=== Extracted material ===
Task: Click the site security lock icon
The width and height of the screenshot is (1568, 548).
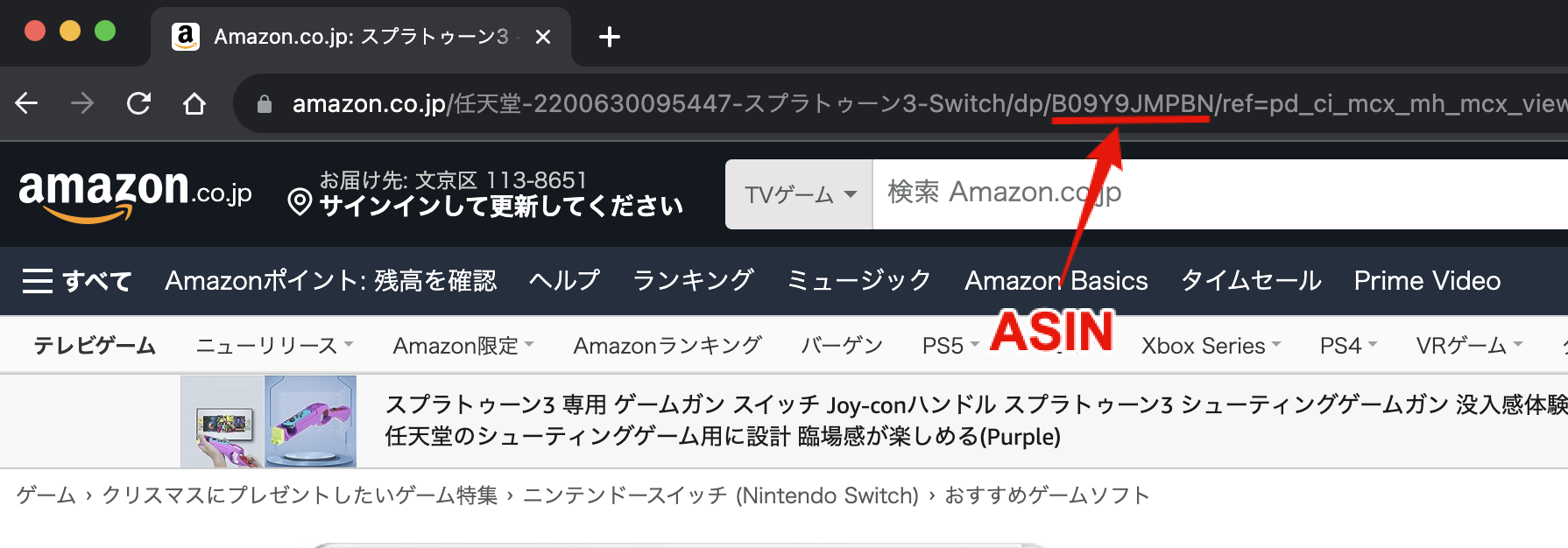Action: [x=263, y=102]
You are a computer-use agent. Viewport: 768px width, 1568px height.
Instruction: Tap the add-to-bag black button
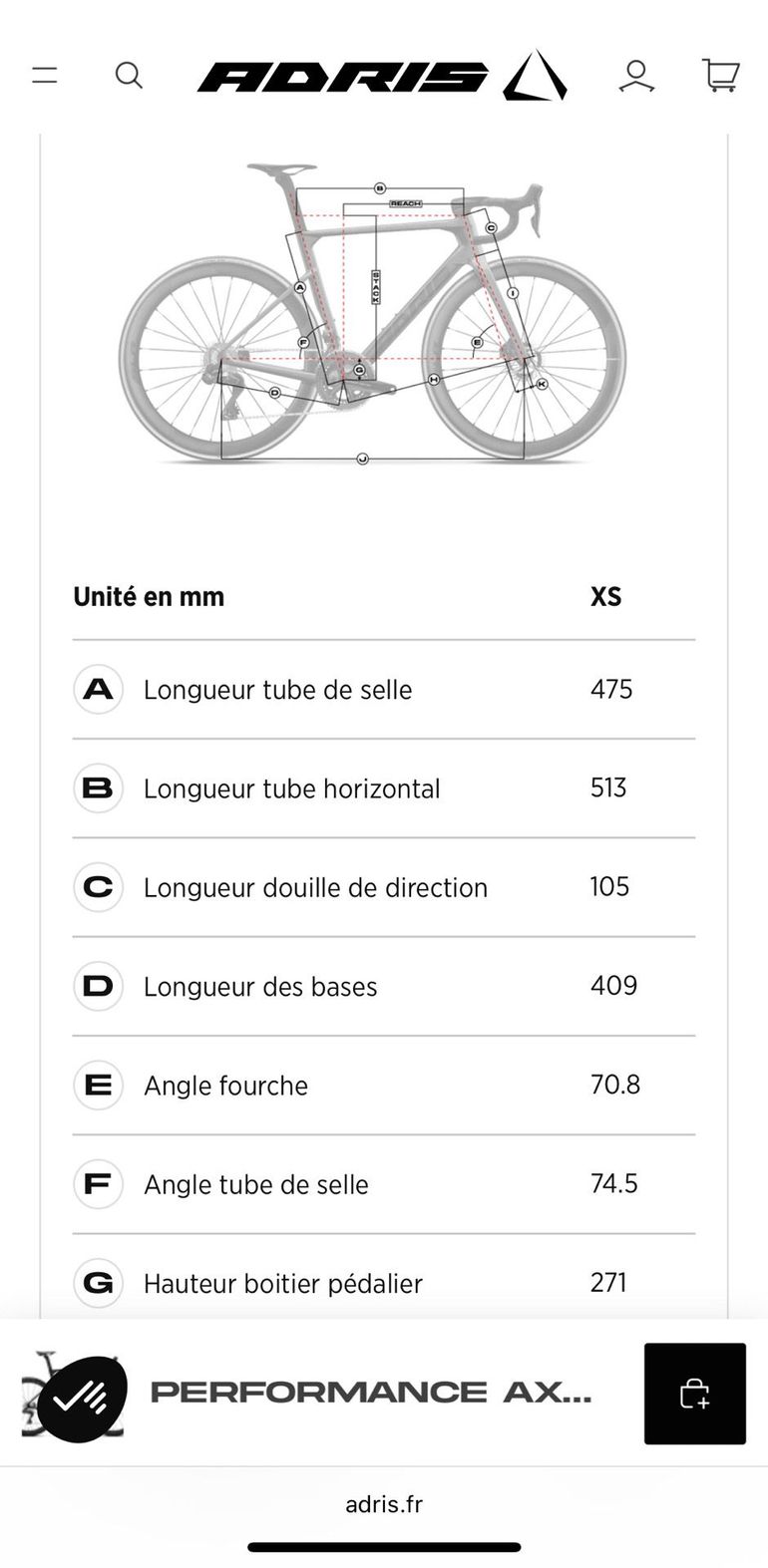(x=695, y=1394)
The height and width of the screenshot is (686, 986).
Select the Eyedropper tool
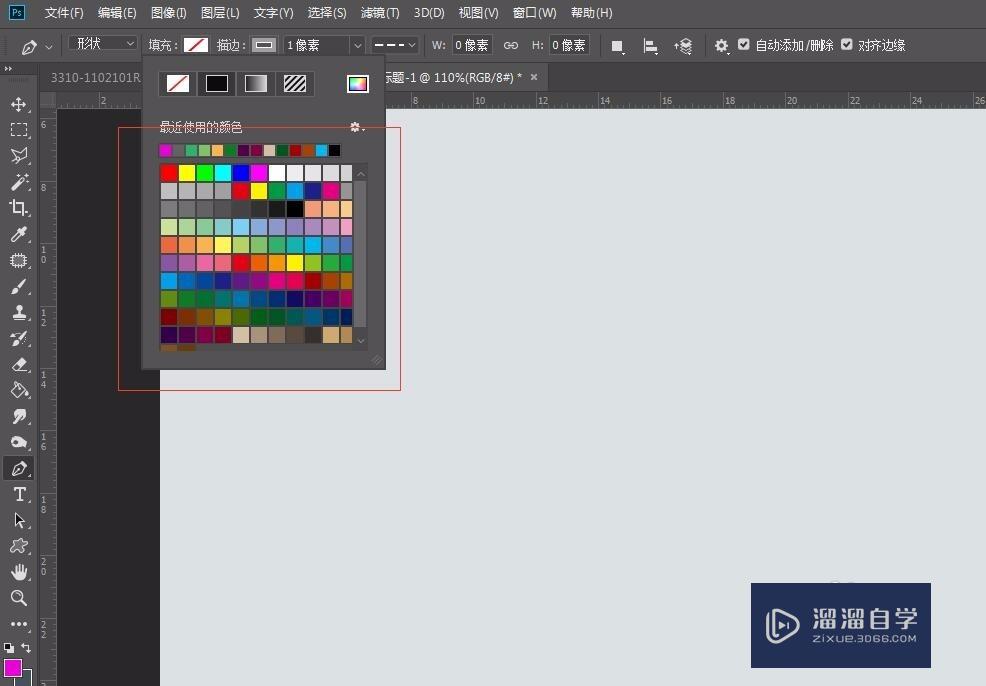(18, 234)
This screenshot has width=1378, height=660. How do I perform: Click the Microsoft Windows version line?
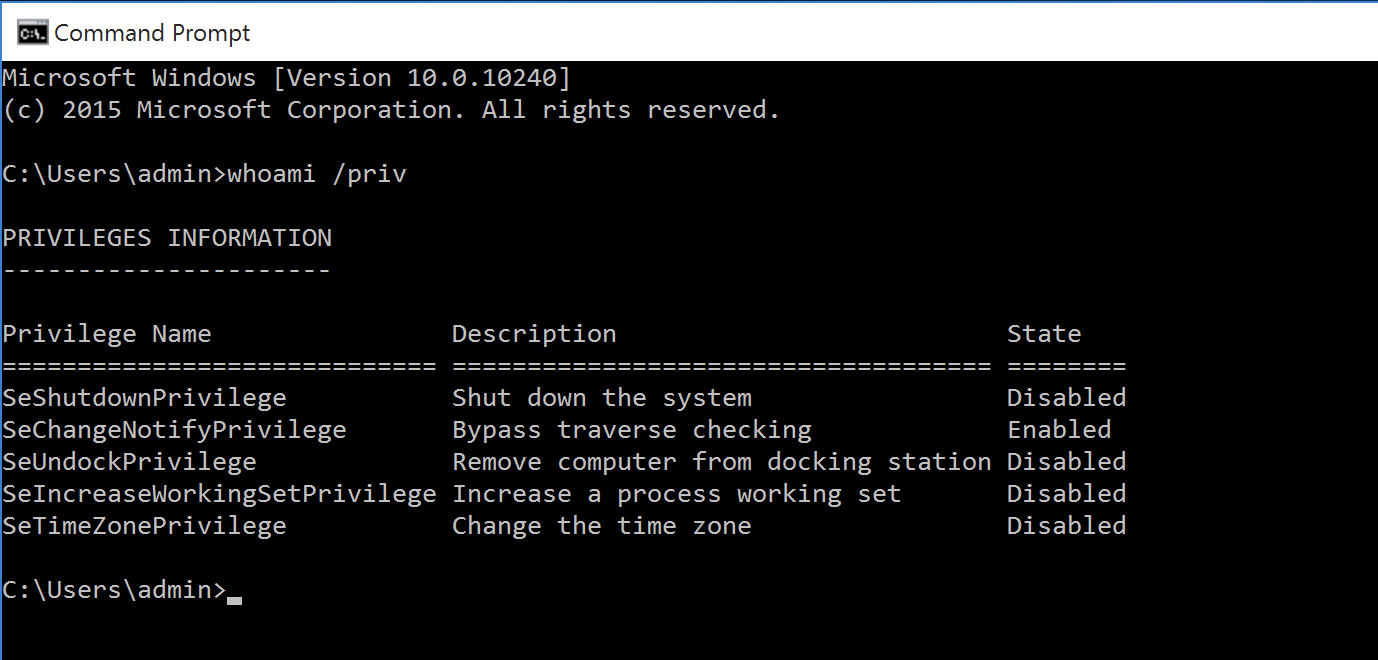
===
## Exercise directions
From the line containing "Instruction: Tap the add-to-bag black button" through the final line of the records, write out each line exactly, and include no pictures.

## Output below
Instruction: Tap the add-to-bag black button
(x=695, y=1394)
The height and width of the screenshot is (686, 986).
Select the Eyedropper tool
(18, 234)
This screenshot has width=1378, height=660. How do I perform: Click the Microsoft Windows version line?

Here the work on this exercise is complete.